Here’s the screen you’re presented with:
You can do nothing. No interface. No inventory. The only thing you can do is click – and the only thing that lights up as clickable is the side or top of dumpster. If you click the side, you get round bubbles showing up distorting the metal. If you click the top – off goes the lid of the dumpster, and Ben gets out, hoists himself to standing and now, go! Time to solve puzzles!
I think you can tell a lot about how you’re meant to play this game based on just that first impression. It isn’t just a really funny moment, it shows you that this is a game where you can solve problems with your fists.
I think part of the art of a remaster – that separates it from a remake or a sequel – is you’re not trying to make something that looks like it used to look, and you’re not trying to make something with the same starting points but the opportunity to make meaningful changes. Rather, a remaster is like a translation, where you strive to make a new product as if the original product had been made with these tools within these new boundaries.
Full Throttle Remastered is a really, really excellent remaster particularly because I was temporarily confused as to what had changed: After settling in, after the initial impression it was easy to lose track of the fact this game wasn’t just the way the earlier game looked, but so good at looking like a better version that it was starting to replace my memories.
That’s not to say that the remaster is a totally perfect exercise.
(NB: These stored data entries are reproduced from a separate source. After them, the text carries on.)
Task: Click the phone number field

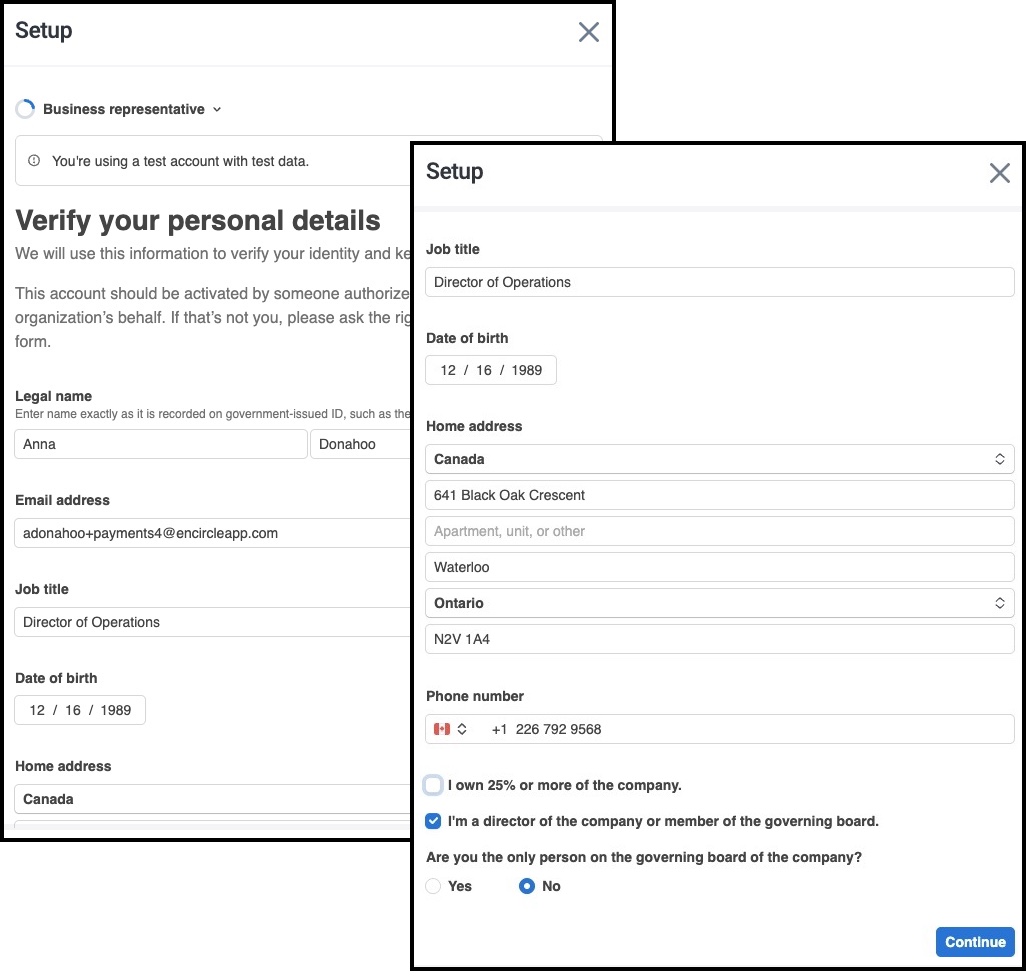Action: [x=750, y=729]
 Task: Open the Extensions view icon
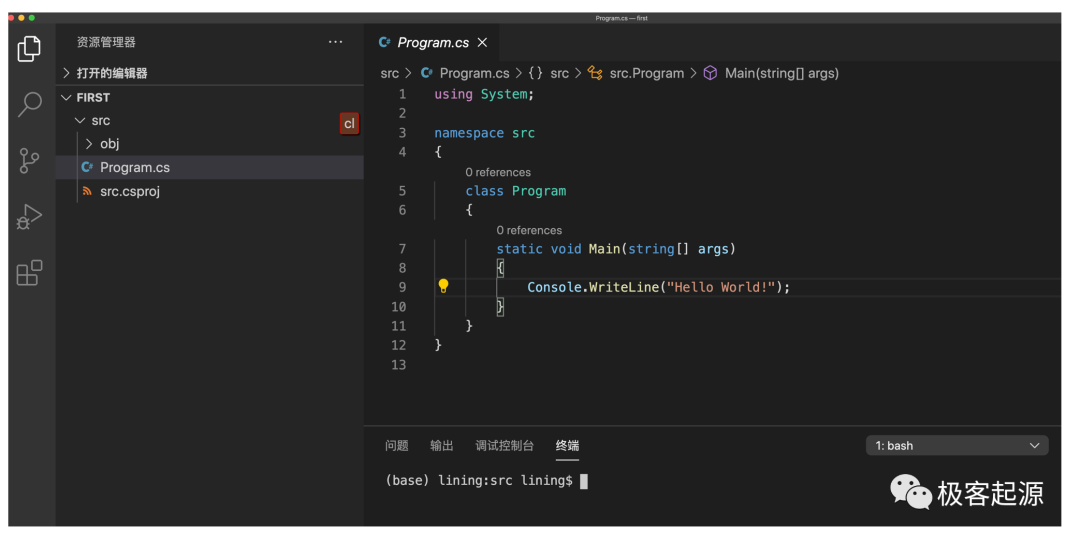click(30, 272)
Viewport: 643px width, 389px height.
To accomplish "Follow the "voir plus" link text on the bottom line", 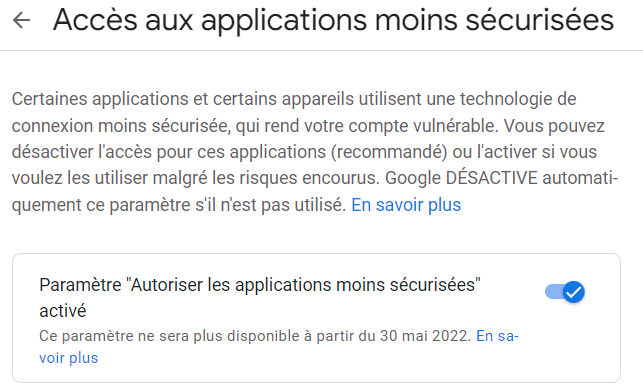I will [68, 358].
The game stilly only has its own basic controls, which means the combat system, for all that it’s something of a fun idea, just kind of sucks. Like, the idea of it is cool! You can move your mouse side to side, and it moves the bike side to side; touch the sides, you lose your bike, and you can select a variety of weapons, then make timing-based attacks on enemies.
Problem is, it’s unresponsive, and that’s annoying. Also the puzzle is somewhat simplistic – the clues for that puzzle aren’t really very readable either!
Also, it would be amiss to mention that I didn’t find some way to brick the game – but, the game was kind enough to have an autosave that I was able to flick back to. See, developers, good autosave systems make other problems less of a problem.
The music is fine, or rather, the music is completely perfect as to how it was. The sound is great, it even makes the more awkward 3d-rendered objects more robust, more real feeling in the world. Basically we’ve gotten better at integrating cel-shaded 3D objects than the original Full Throttle managed.
The final issue is that Full Throttle: Remastered will last about as much time as it takes to download. This is a game that compares in time best to a pizza. It hasn’t got a lot of replay value unless you’re a hardcore fan of director commentary, for example, and the achievement hunters amongst you aren’t likely to see thousands of options. On the other hand, it’s fifteen dollars, it feels great and if you’re looking for something to knock off a list, it won’t take a lot of your life to enjoy.
Get it if:
- You’ve never tried a point-and-click adventure and you want to avoid some of the more ridiculous puzzle nonsense
- You want something in your library you can knock out and get a fun experience
- You like good voice acting and good handholding tools
Avoid it if:
- You need a lot of time return on your $15
- You’re really into point-and-click adventures and don’t care for something so brisk
- You already have Full Throttle and were hoping they’d fix the arcade bits.